On Wed, 14 Aug 2019 21:25:03 -0700, Sir Ridesalot wrote:

On Wednesday, August 14, 2019 at 11:58:23 PM UTC-4, Joy Beeson wrote:
On Wed, 14 Aug 2019 05:34:51 +0700, John B.
wrote:

A power meter is a vital accessory for the elderly bicycle enthusiast
as how else can he brag about his accomplishments - "I averaged 12
mph for two hours last Sunday".


Write down starting time in notebook. Write down finishing time in
notebook. Go to Google Maps, ask for directions along your chosen
route. Write down distance.

Apply third-grade math.

--
Joy Beeson joy beeson at comcast dot net http://wlweather.net/PAGEJOY/


Asking for BICYCLING directions on Google Maps can often have you riding
WAY out of your way if you follow them.


Gogle mpas are so car orientated.
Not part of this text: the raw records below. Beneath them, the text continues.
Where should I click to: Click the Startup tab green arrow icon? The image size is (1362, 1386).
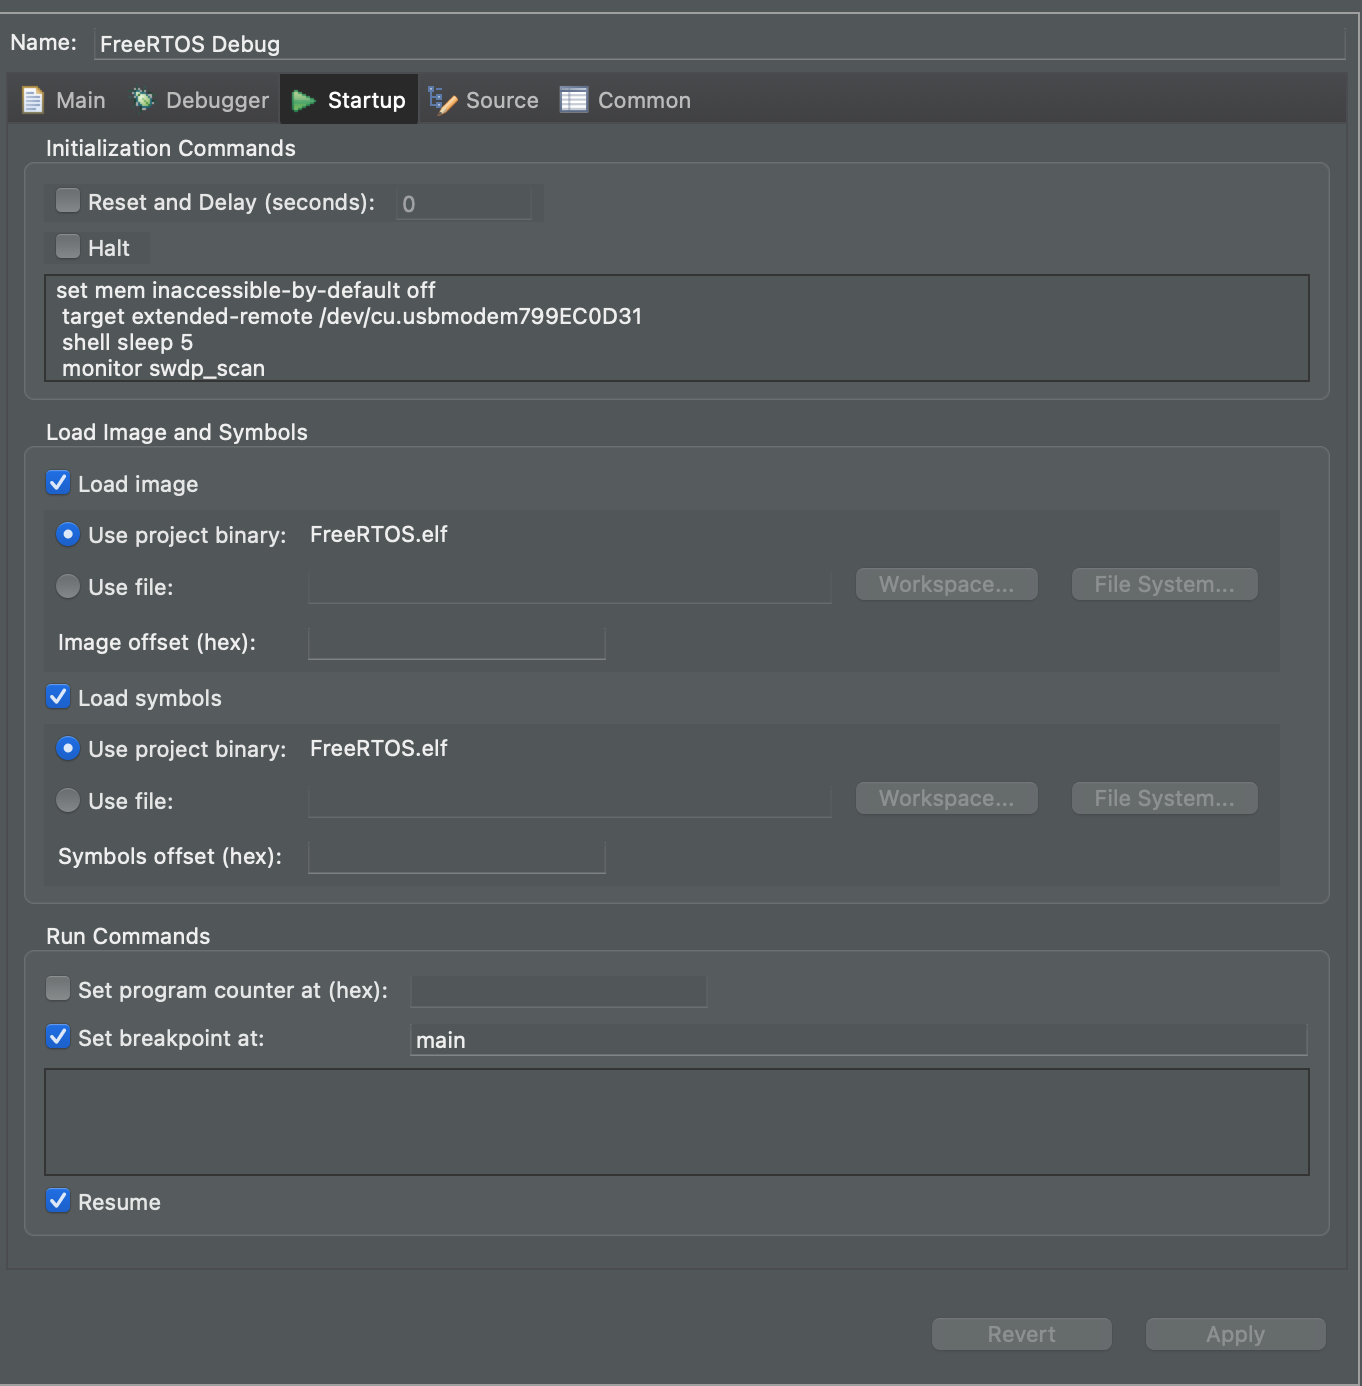[303, 100]
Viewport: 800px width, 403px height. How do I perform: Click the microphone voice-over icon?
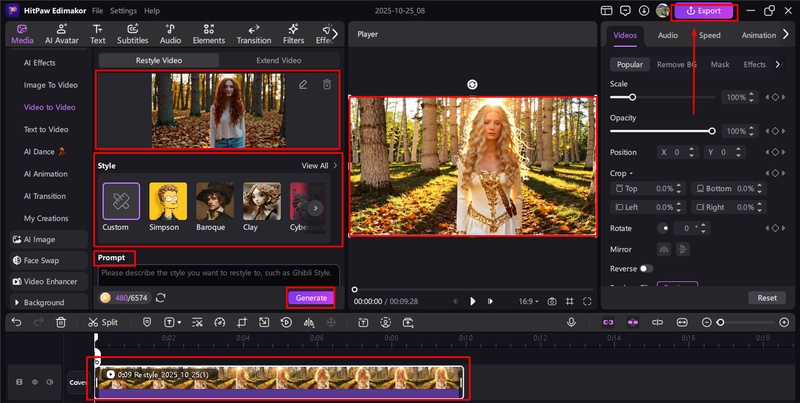(x=571, y=322)
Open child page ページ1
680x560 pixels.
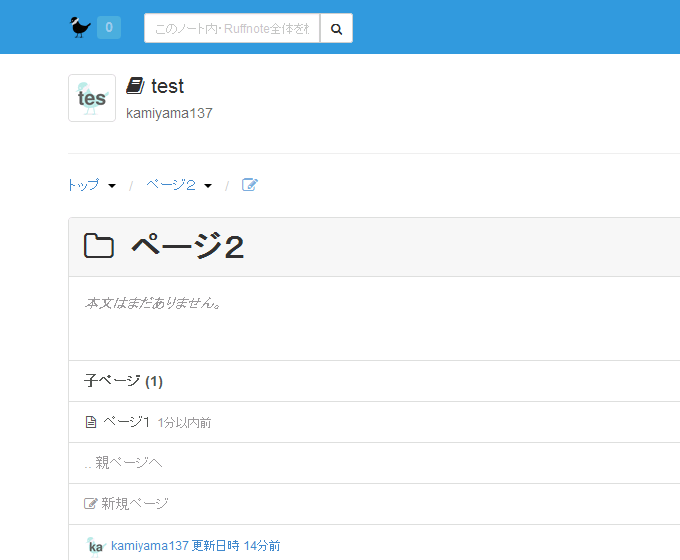tap(126, 422)
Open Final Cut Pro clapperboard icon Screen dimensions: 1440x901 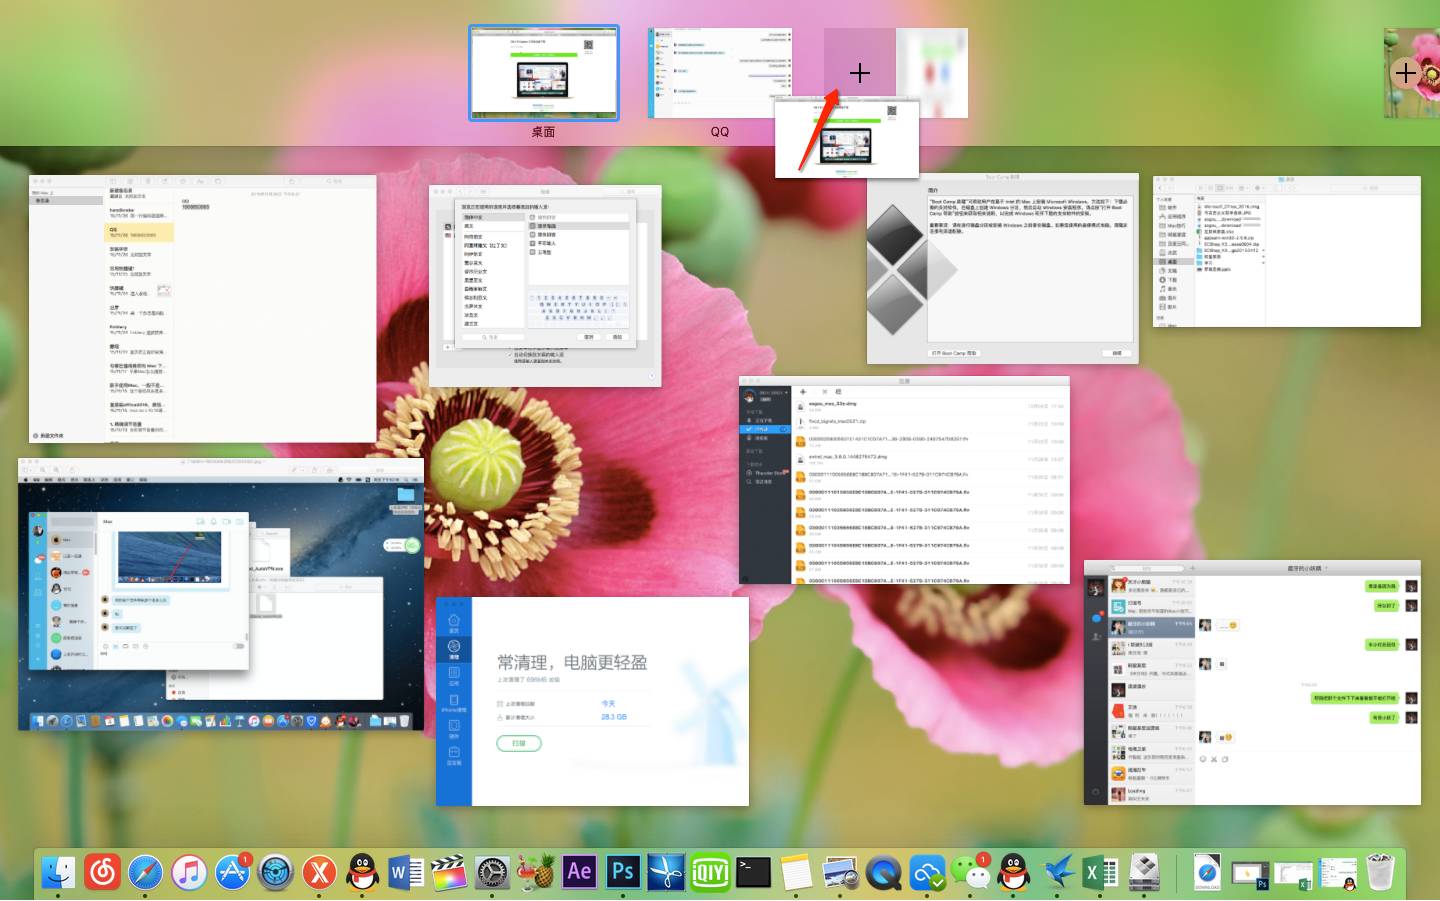449,872
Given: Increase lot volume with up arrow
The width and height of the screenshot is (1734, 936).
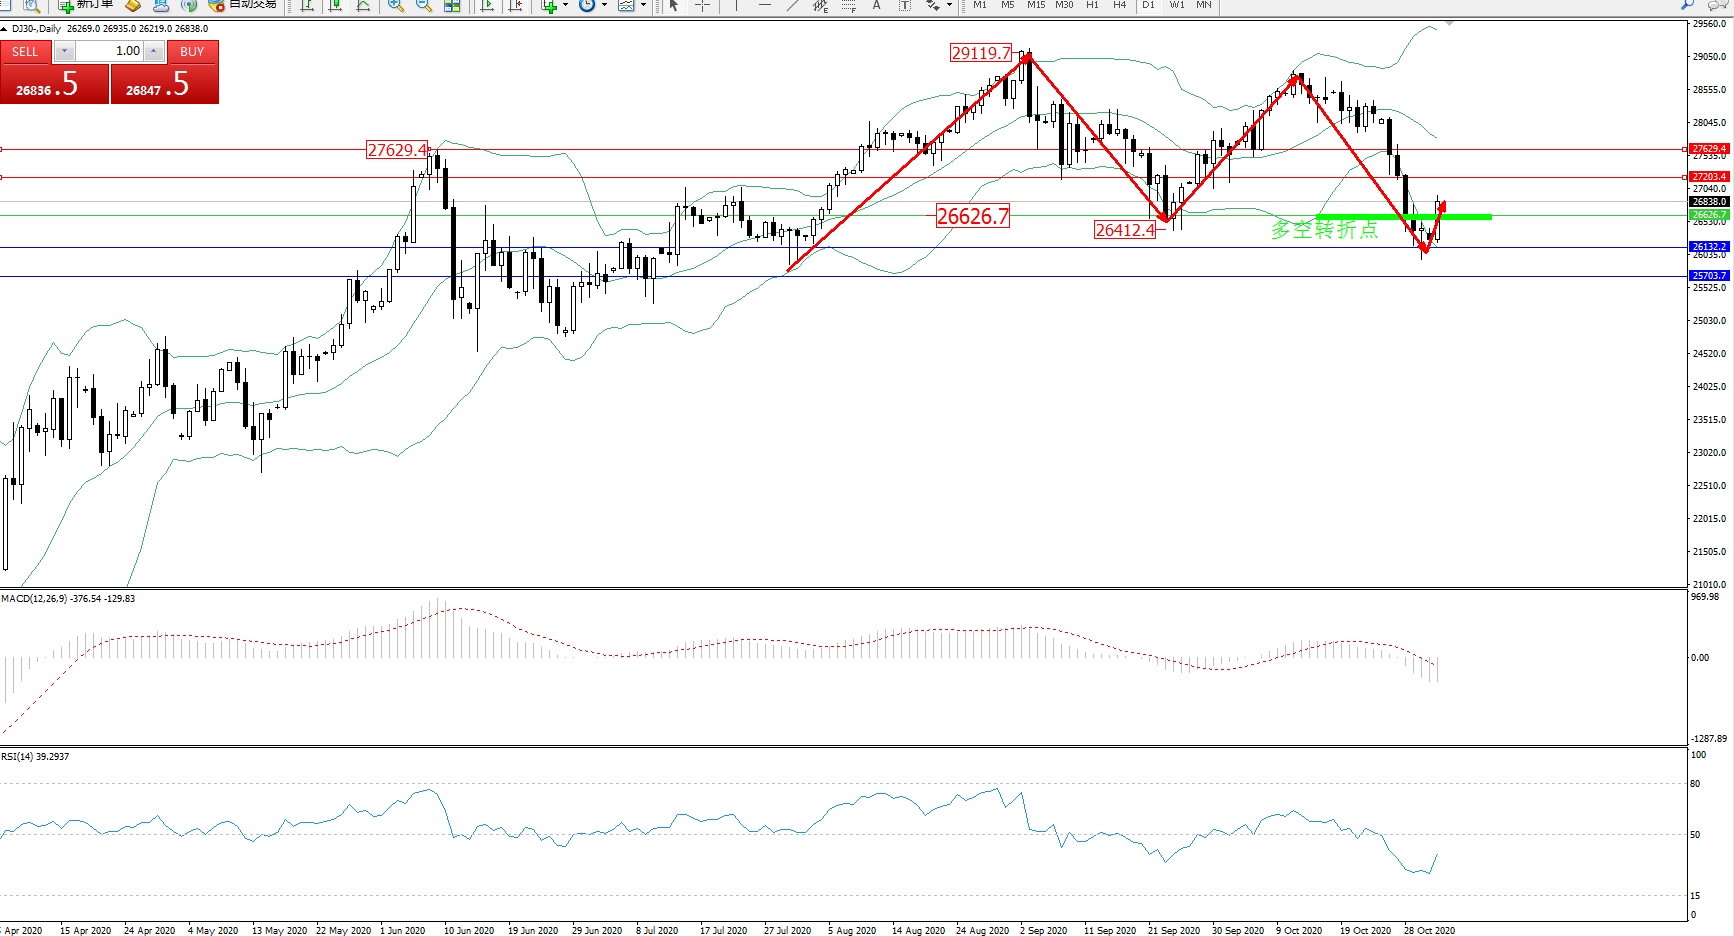Looking at the screenshot, I should coord(153,51).
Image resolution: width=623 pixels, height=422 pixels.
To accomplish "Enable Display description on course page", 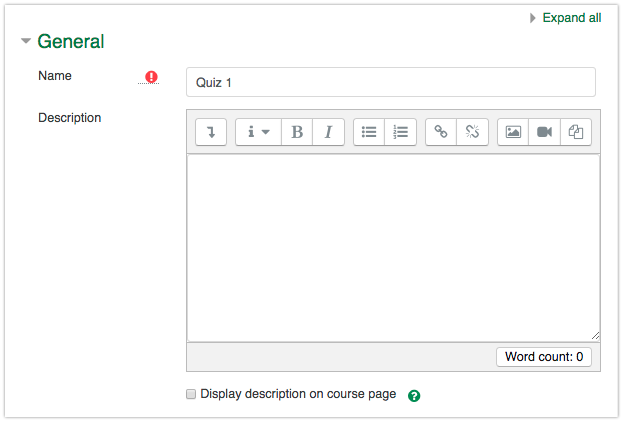I will coord(192,394).
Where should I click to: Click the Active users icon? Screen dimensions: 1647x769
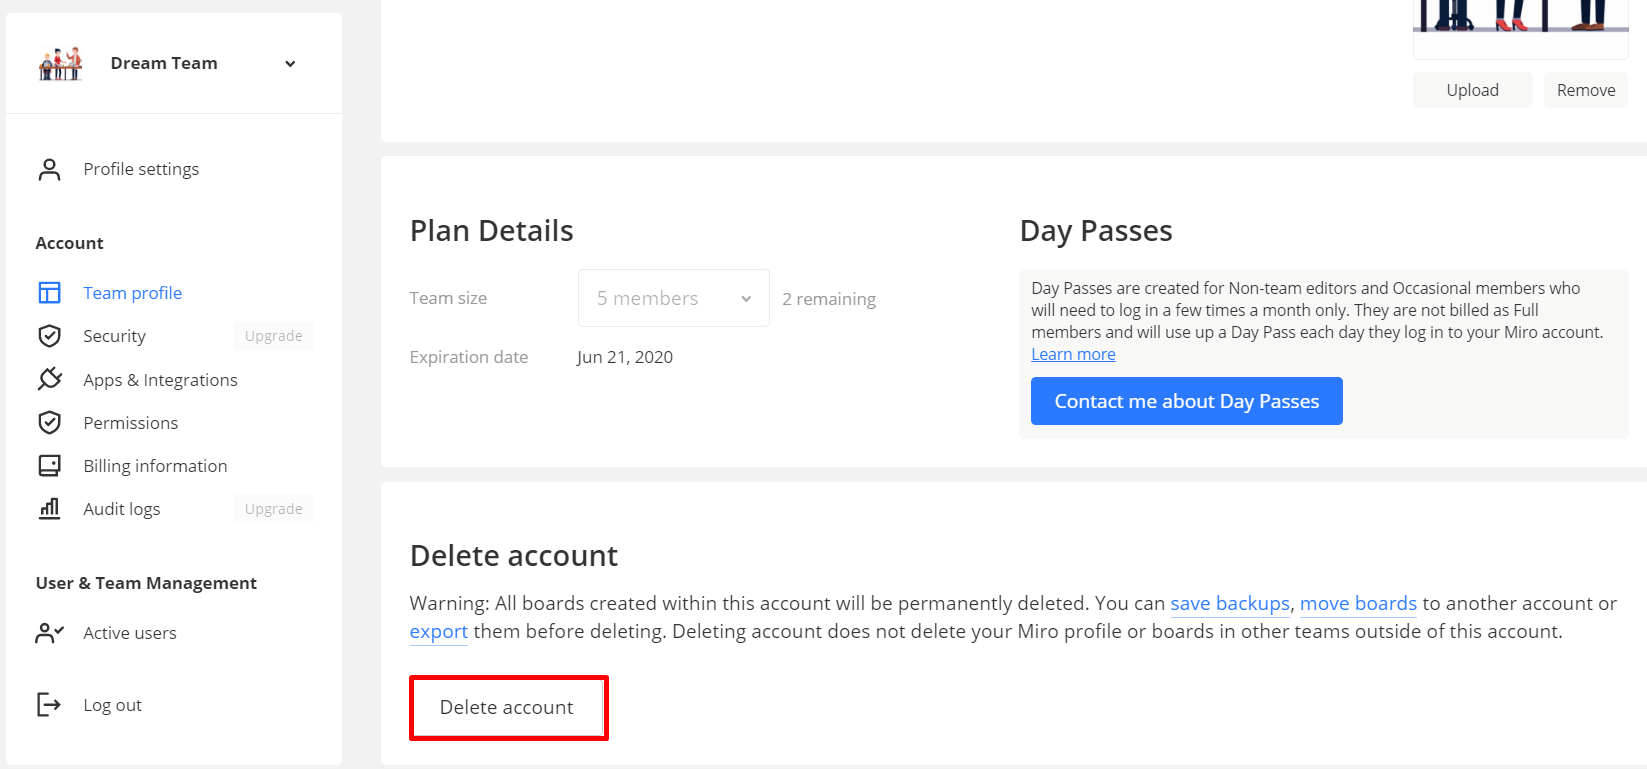(49, 633)
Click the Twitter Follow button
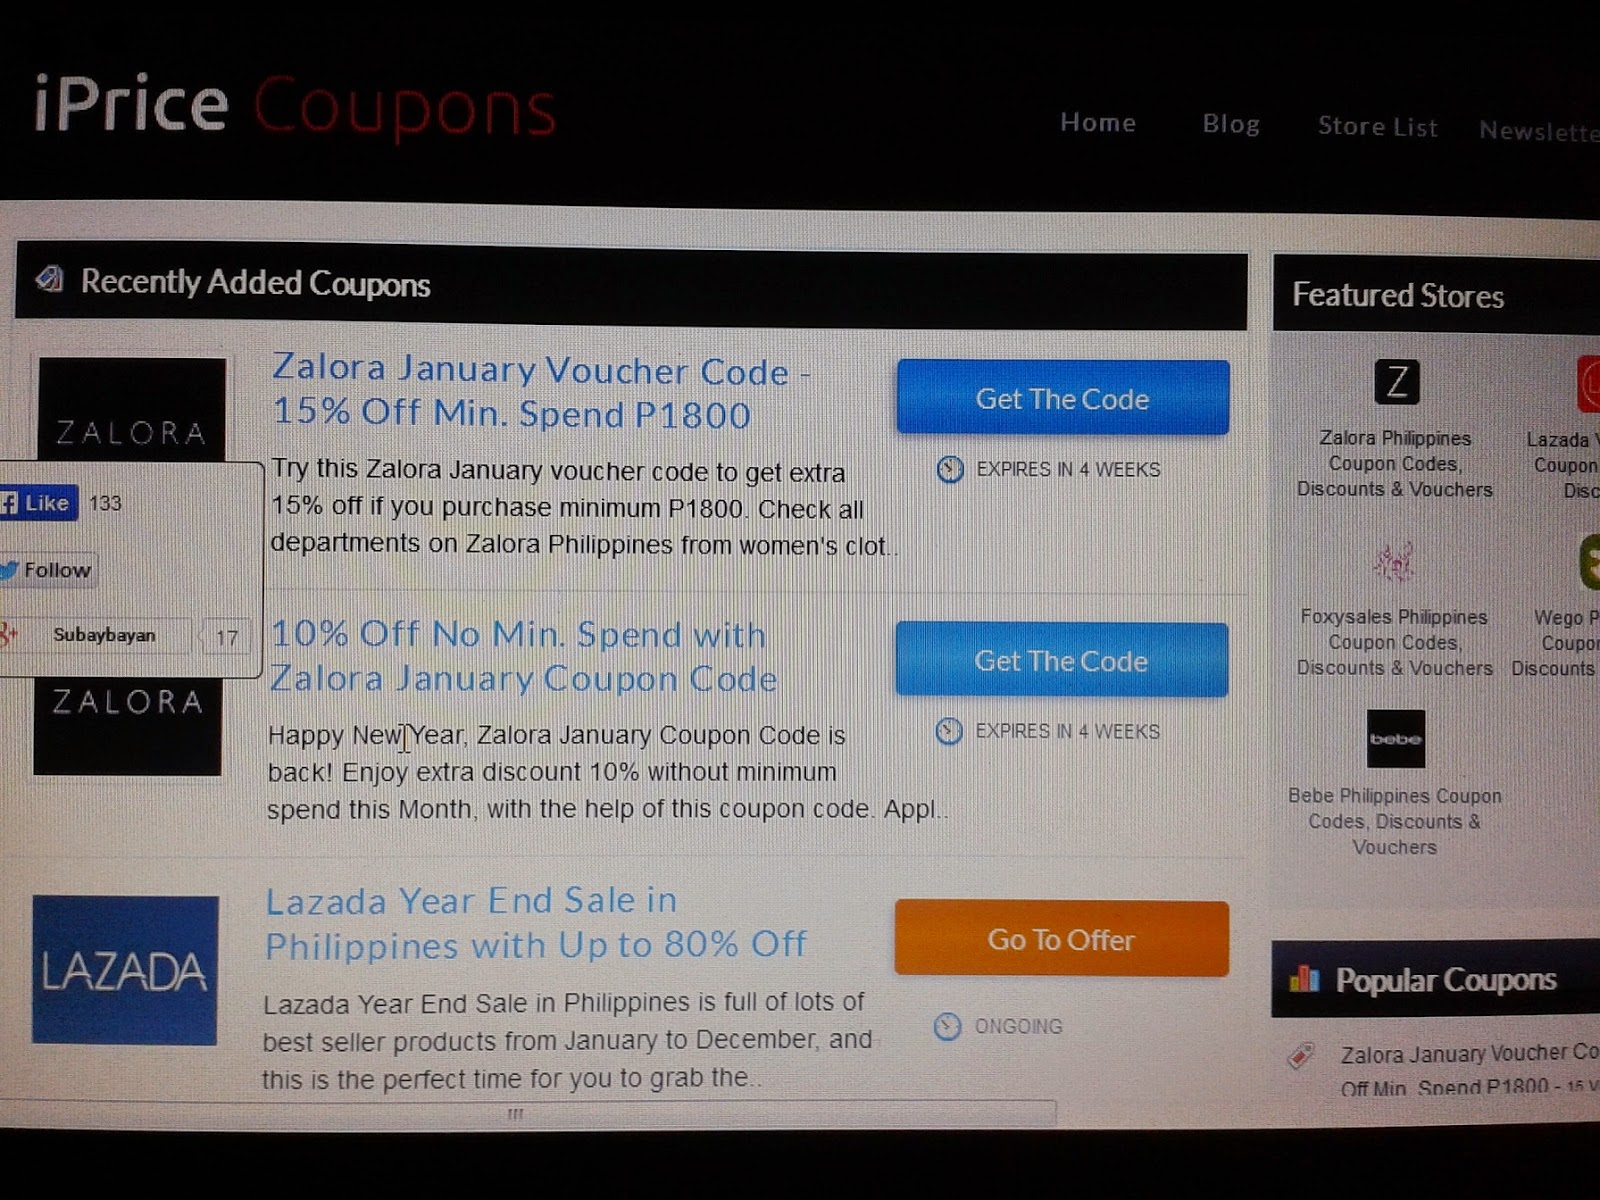The width and height of the screenshot is (1600, 1200). pos(48,570)
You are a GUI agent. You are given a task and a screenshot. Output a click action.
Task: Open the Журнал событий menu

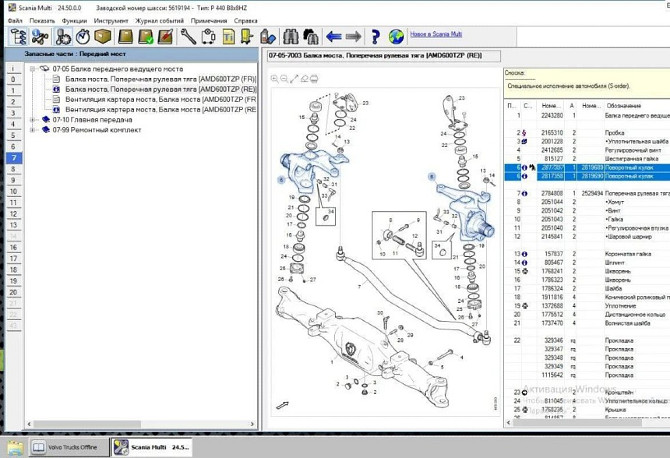click(158, 20)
There is always a (or more)better
bicycle route.

When I use Google Maps to
calculate the distance on a planned ride I right click on the map at
where I'm starting from and then add markers at various points alone the
route I plan to ride.


Otherwise I find that Google Maps will often
deviate from the shortest route to take a route that uses a rail-trail
or other off-road facility and those deviations can add many miles to a
route.


Over here, it frequently will have you travelling 1,000 miles on sealed
roads as opposed to 10miles on a gravel road.